If I cut down my internet surfing, I'll cut down another approximate three cigarettes. That's a total of six cigarettes I'm not smoking every day. Again, non smokers may not understand how big that is. But that's almost reducing half of what I smoke now. To me? It's completely doable and not going to be all that hard.

Now then, not smoking on breaks at work? OY! THAT is going to be hard. However, because I have a different position at work these days I can pretty much take a break when I want to. Sort of. So what I'm going to try to do is start pushing my break back. I'll start by a half an hour or so. Maybe 15 minutes and work my way up until I just quit taking breaks altogether. (Except lunch where I am forced to clock out.) If I get it to just lunch time, that means only two cigarettes all day until I get home.

Get home, have one or at the most two and I've gone from 15 or so a day to four. By the time I get to this stage, I hope to be able to cut down the lunch to one cigarette and one at home. From 15 to two.

Two cigarettes a day. I am positive I can do this in at least two month's time. Then to totally quit is going to take a hell of a lot of will power. It will mean telling myself I can NEVER do it again. That's going to be hard. I hate denying myself things because as soon as I do, that's all I crave and that's when trouble starts. (Even if you are a non smoker, think "dieting" and what you go through. Same kind of thing with the denial of what you crave.)

Why do I want to quit smoking? It's not expensive. That isn't it. Cigarettes are cheap here. I spend about $500 a year on smoking. All at once that's a large amount of money but really, it's not that much money. I want to quit because I hate the smell. I smoke and I hate the smell. I'm disgusted when other people smoke. I'm already a hypocrite and I smoke. (Usually people who have smoked become hypocrites after they quit.) It causes serious health problems and I never want to have a voice box or get cancer or emphysema or all those other problems.

I'm too desensitized with that really.

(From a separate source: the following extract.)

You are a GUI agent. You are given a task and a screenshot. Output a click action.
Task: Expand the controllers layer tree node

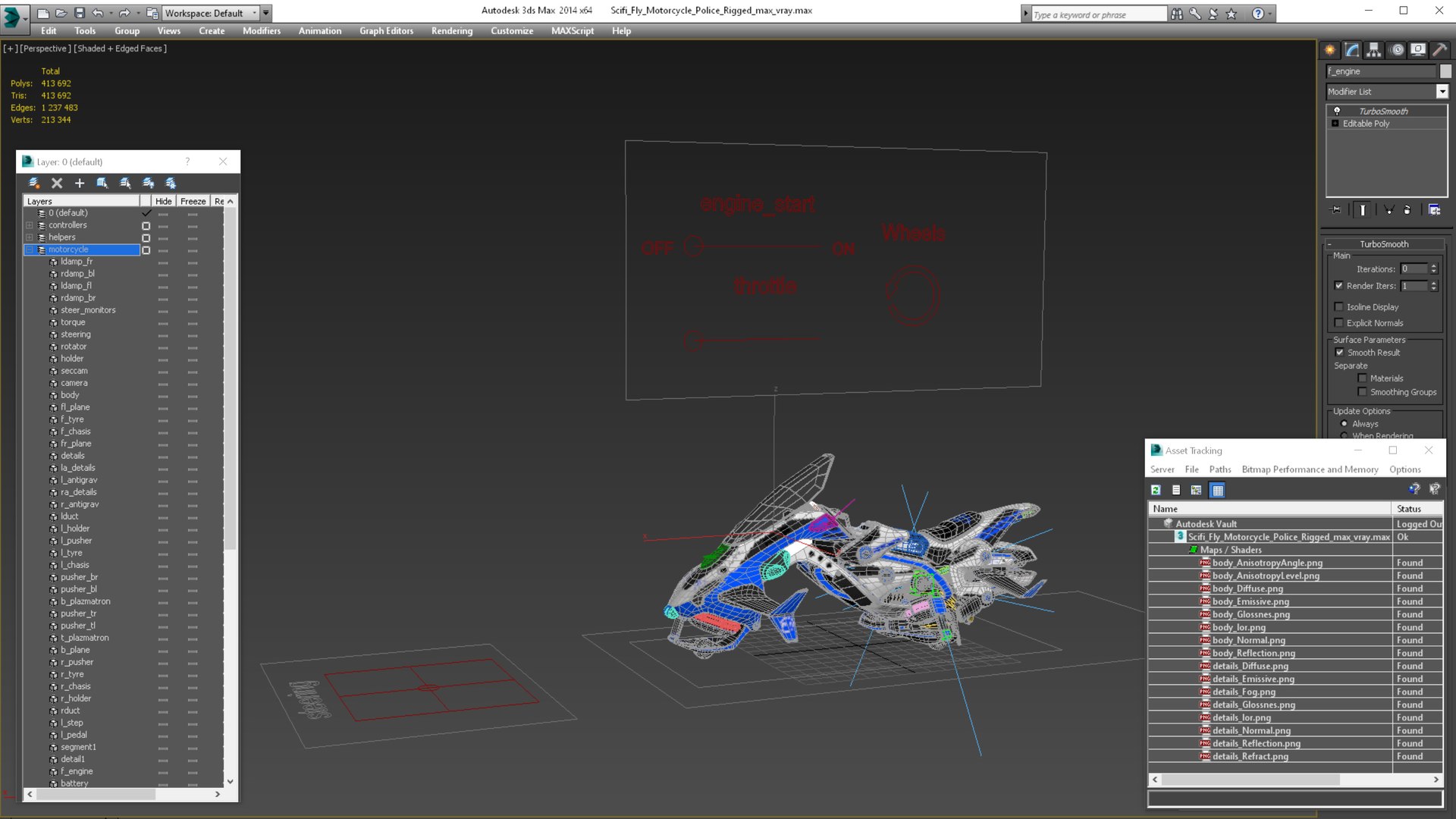pyautogui.click(x=30, y=225)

I've seen the pictures. In Canada, (I used to live very close to that country), I could get a pack of smokes and they would put photos of blackened lungs or something on the side or back of the pack. Didn't really phase me. I've seen the pictures elsewhere. It's trying to imagine MY lungs or heart or whatever looking that way that will motivate me to stop altogether. That's hard to do in this day and age where we see so much shit happen to other people. We all have to admit that we ARE desensitized. We just are. Every once in awhile something can shock us but even after that we grow complacent again until the next huge shocking thing happens.

Sooo, there it is. That is my big plan and I'll probably write about it a lot because it's important to me, I want to track my progress and maybe my journey through this will help any others who are thinking of doing the same thing.

Best of luck to me!

Posted by S. Faolan Wolf at December 7, 2005 10:19 AM | TrackBack
Comments

I hear it's hard. Good luck. My wife had to quit before she moved in with me because she couldn't stand the idea of having to leave my apartment every time she wanted to light up.

Yes, I am that much of an asshole.

Posted by: Maine at December 7, 2005 10:55 AM

Good for you! I'll be following your journal & cheering you on!

Posted by: sande at December 7, 2005 04:52 PM

Good luck! Have a great Christmas - I'll drop you a line shortly.

Posted by: Ruth at December 12, 2005 06:18 PM

Ok..I understand. I no longer smoke inside my house (kid) or in my car. I hate the smell. I've limited it to only smoking in social situations or while on the phone(which I always do outside.) SO, if you don't call me...I'll cut down too!!! Plus, it's not sunny and warm here. 7 degrees kinda puts a cramp in the smoking.